In the illustrated example, mask decoder 320 may receive visual embeddings 610 and word embeddings 520. As shown, mask decoder 320 may receive one or more mask tokens and/or one or more neg tokens from AI model 315. Mask decoder 320 may generate editing maps and/or black masks based on the inputs to mask decoder 320 (e.g., visual embeddings 610, word embeddings 520, mask tokens, neg tokens). In some cases, mask decoder 320 may include one or more transformer decoder layers.

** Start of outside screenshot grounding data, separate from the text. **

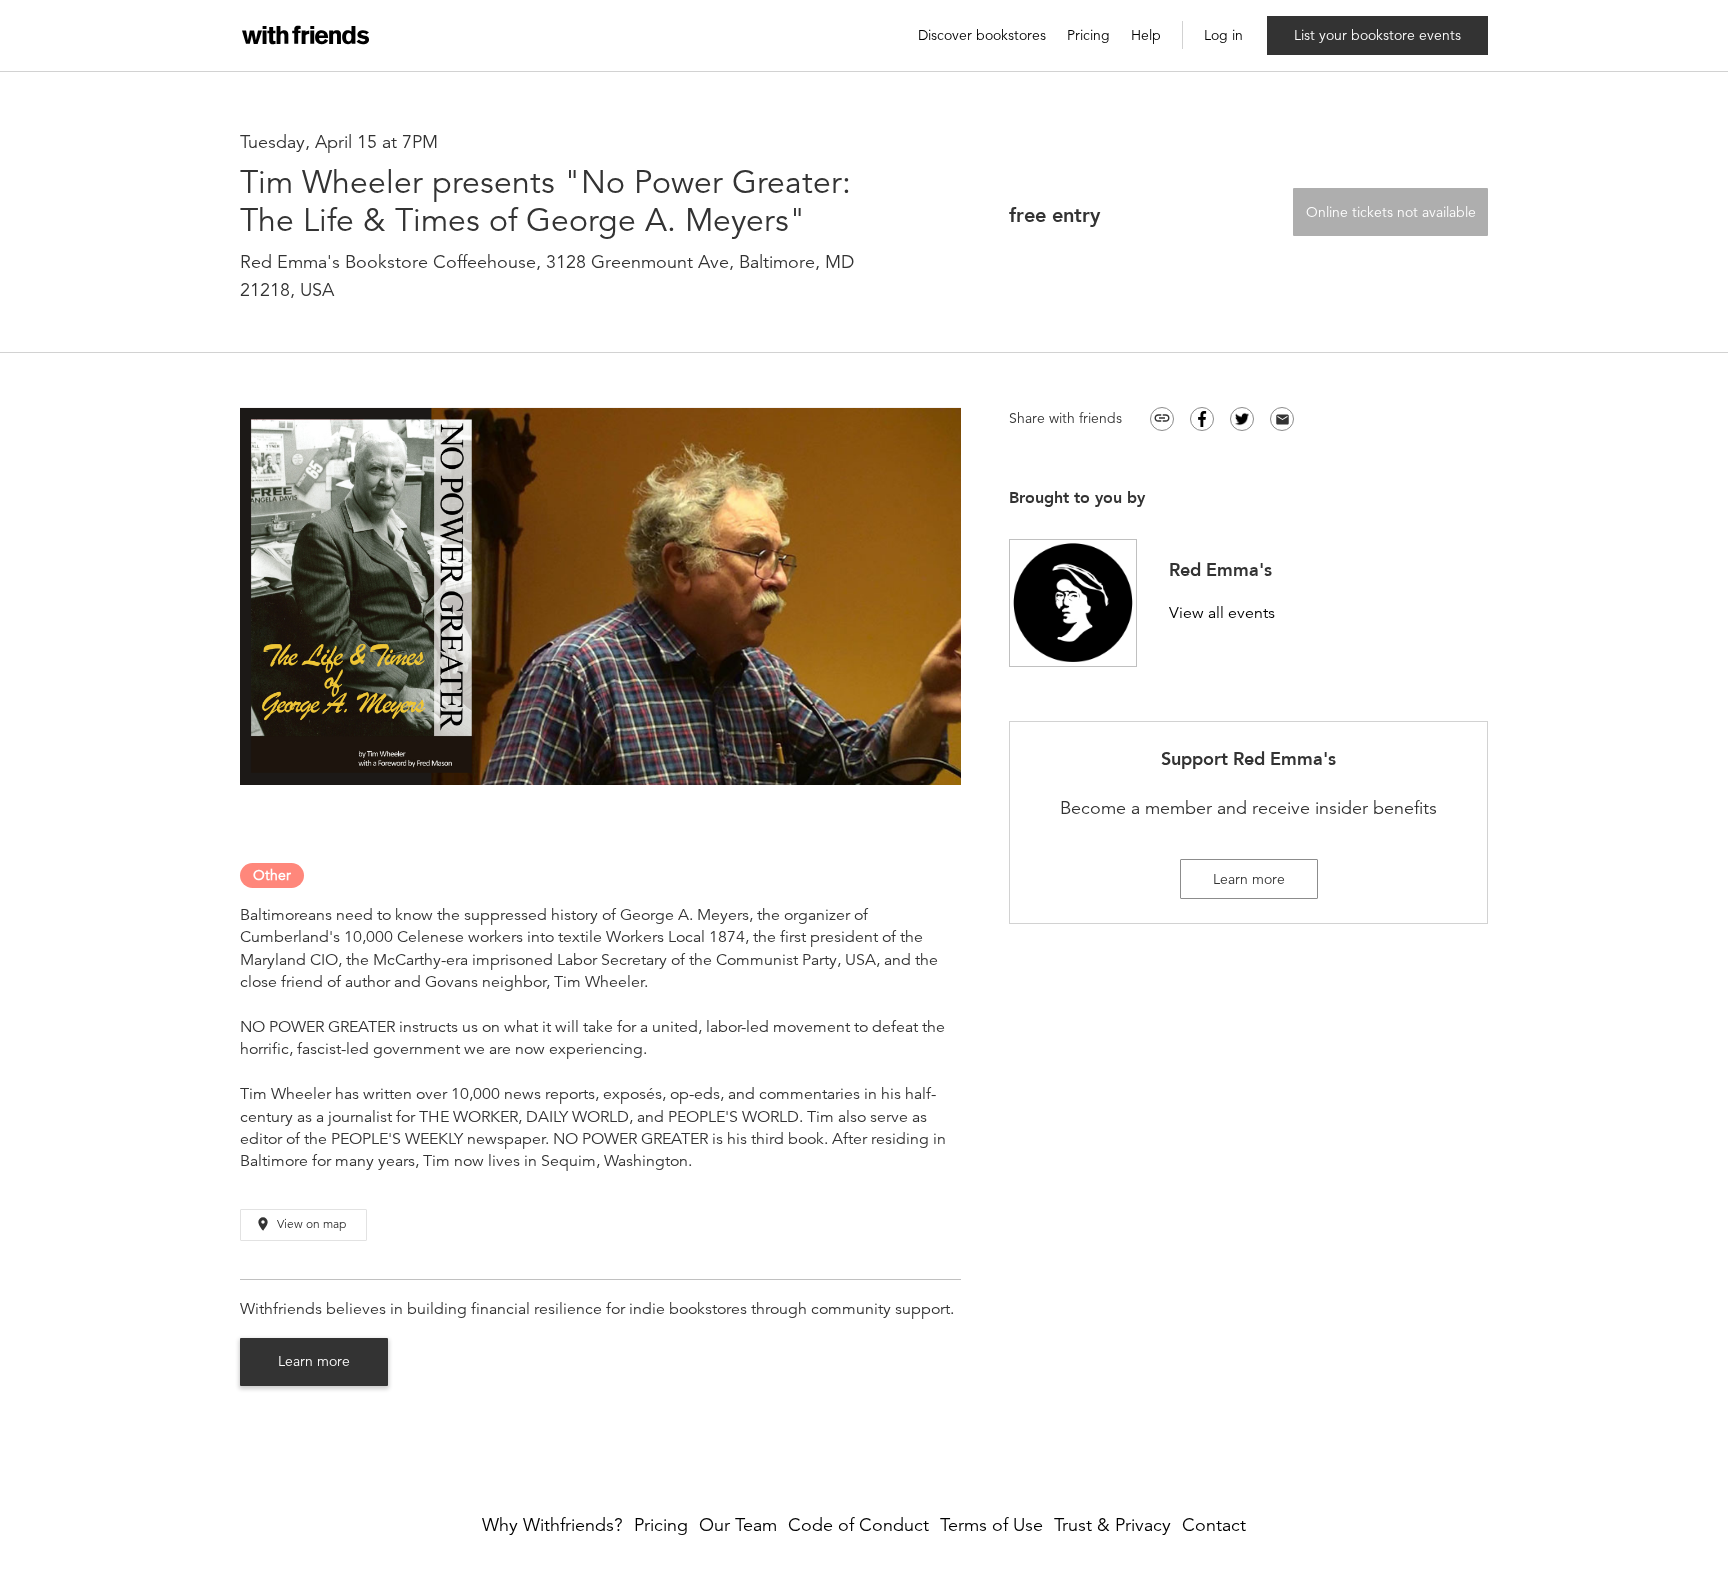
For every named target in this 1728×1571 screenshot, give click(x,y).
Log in (1223, 35)
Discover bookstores (982, 35)
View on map (300, 1224)
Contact (1214, 1525)
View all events (1222, 613)
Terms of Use (991, 1525)
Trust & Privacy (1112, 1525)
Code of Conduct (858, 1525)
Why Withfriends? (552, 1525)
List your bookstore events (1377, 35)
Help (1146, 35)
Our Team (738, 1525)
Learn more (314, 1361)
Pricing (1088, 35)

In the illustrated example, visual embeddings 610 may be fed into transformer decoder layer 625 and word embeddings 520 may be fed into transformer decoder layer 630. In some examples,

In some cases, transformer decoder layer 625 may be configured as an image transformer decoder layer and transformer decoder layer 630 may be configured as a text transformer decoder layer. Accordingly, transformer decoder layer 625 may decode visual embeddings 610 relative to one or more mask tokens and/or one or more neg tokens and transformer decoder layer 630 may decode word embeddings 520 relative to the one or more mask tokens and/or one or more neg tokens. In some cases, mask decoder 320 may output an editing mask for each received mask token and/or output a black mask for each received neg token. In the illustrated example, AI model 315 may generate a first mask token based on a first applicable instruction from editing prompt 310, generate a neg token based on a non-applicable instruction from editing prompt 310, and generate a second mask token based on a second applicable instruction from editing prompt 310. Thus, mask decoder 320 may output editing mask 325 based on the first mask token, output black mask 330 based on the neg token, and output editing mask 335 based on the second mask token.

FIG. 7 illustrates an example system 700 in accordance with one or more implementations as described herein. In some configurations, one or more aspects of system 700 may be implemented by or in conjunction with image editor 140 of FIG. 1 and/or image editor 230 of FIG. 2. In some configurations, one or more aspects of system 700 may be implemented by or in conjunction with machine 105, components of machine 105, or any combination thereof.

In the illustrated example, mask decoder 320 may generate one or more masks and provide the masks to mask broadcaster 340. In some examples, mask decoder 320 may provide a null mask, an editing mask, and/or a black mask. As shown, mask decoder 320 may provide a null mask, a first editing mask, a black mask, and a second editing mask to mask broadcaster 340.

In the illustrated example, an AI model (e.g., AI model 315, a multimodal LLM AI model) may identify “Have a squirrel be looking at the vase” as a first instruction; identify “Then, put the rat next to the sandwich” as a second instruction; and identify “change the color of the vase to blue” as a third instruction from an editing prompt.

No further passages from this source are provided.